**DATA FOR THE TASK:**
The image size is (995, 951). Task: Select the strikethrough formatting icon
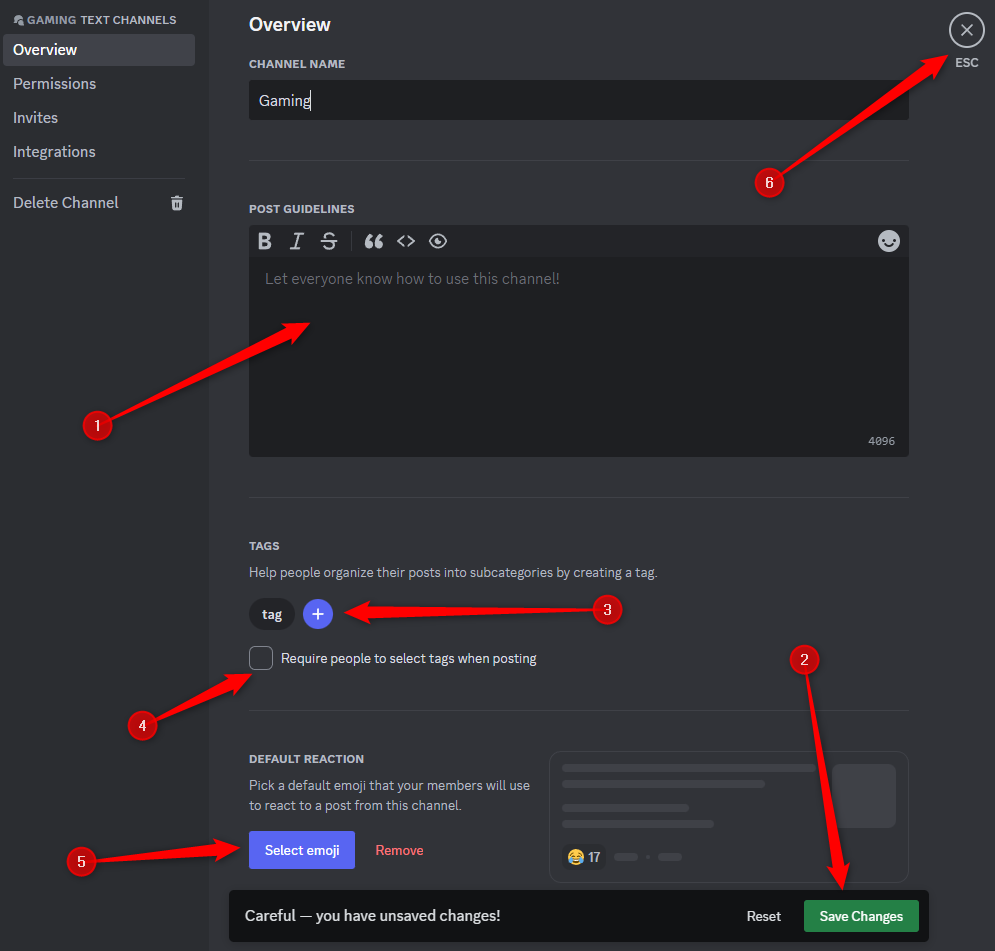[329, 241]
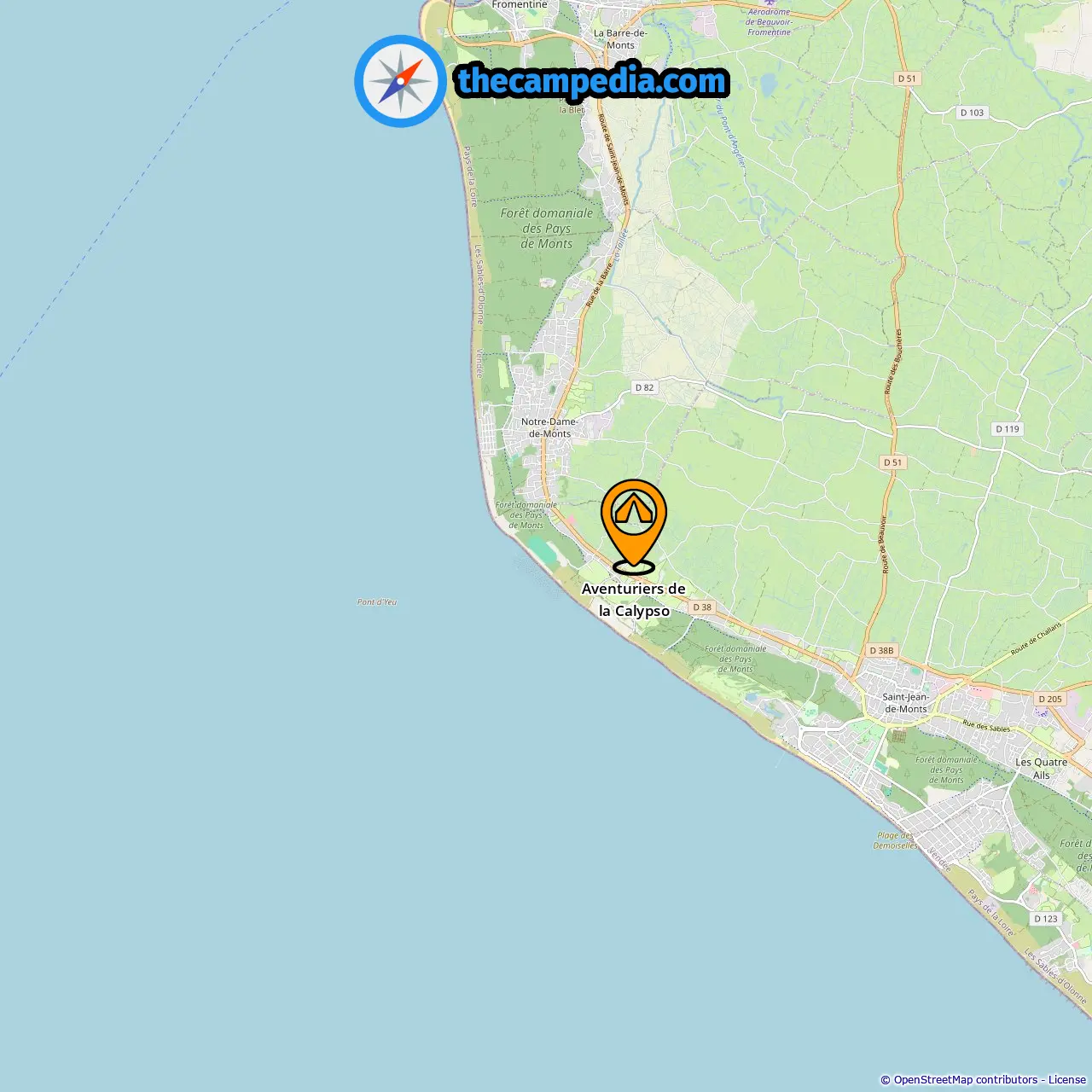Open the thecampedia.com link text
1092x1092 pixels.
point(592,81)
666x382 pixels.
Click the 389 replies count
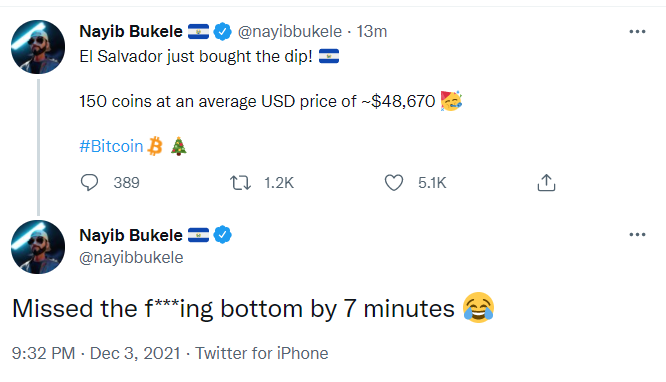click(127, 183)
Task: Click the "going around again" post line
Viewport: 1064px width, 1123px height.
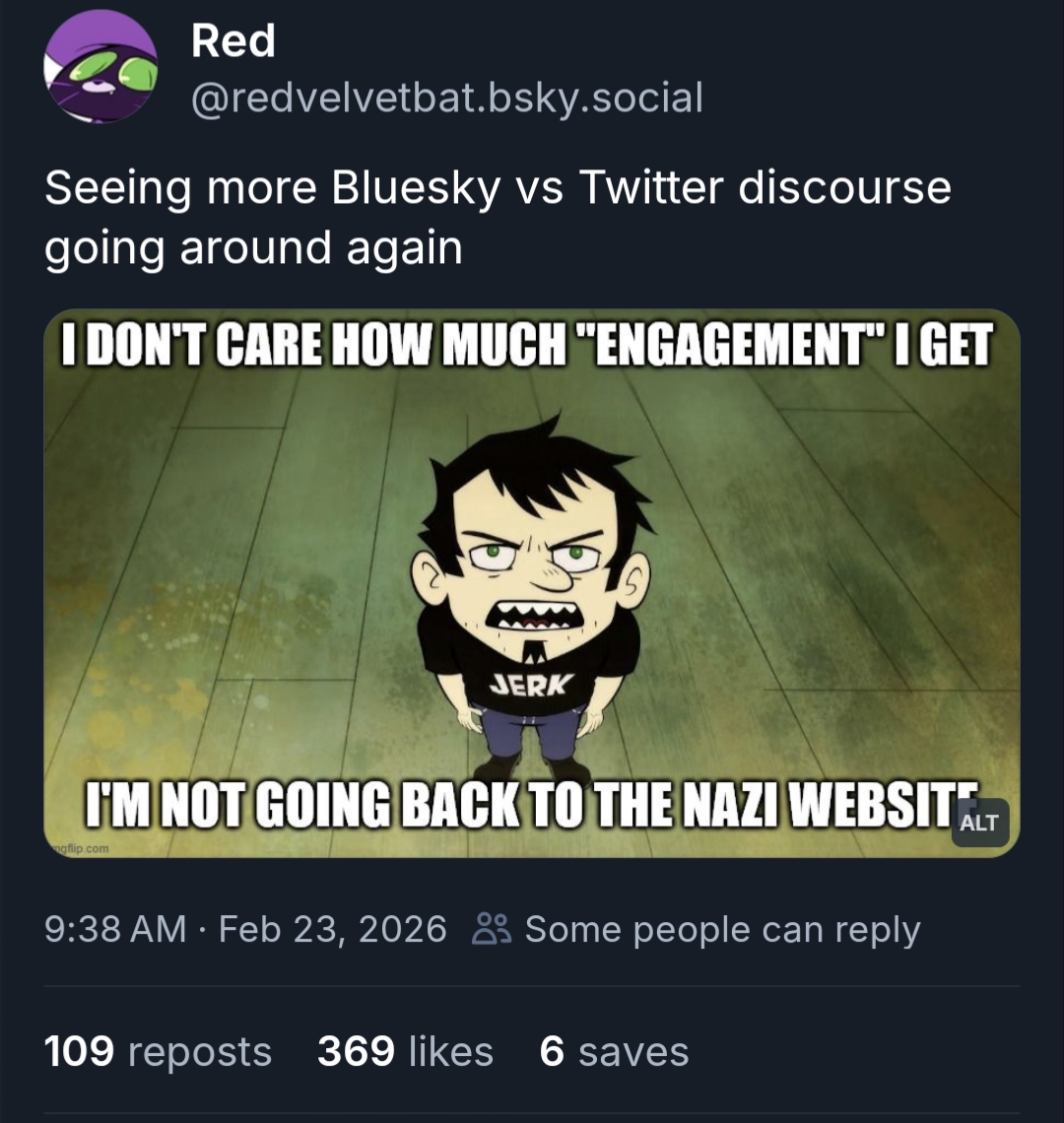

**WORK TO BE COMPLETED:** Can you format the data from the line containing "Task: Click the" through the end as a JSON list of strings, one string per line, skipping blank lines and leaving the pictures out?

**SOLUTION TO THE EXERCISE:**
[
  "Task: Click the \"going around again\" post line",
  "Viewport: 1064px width, 1123px height."
]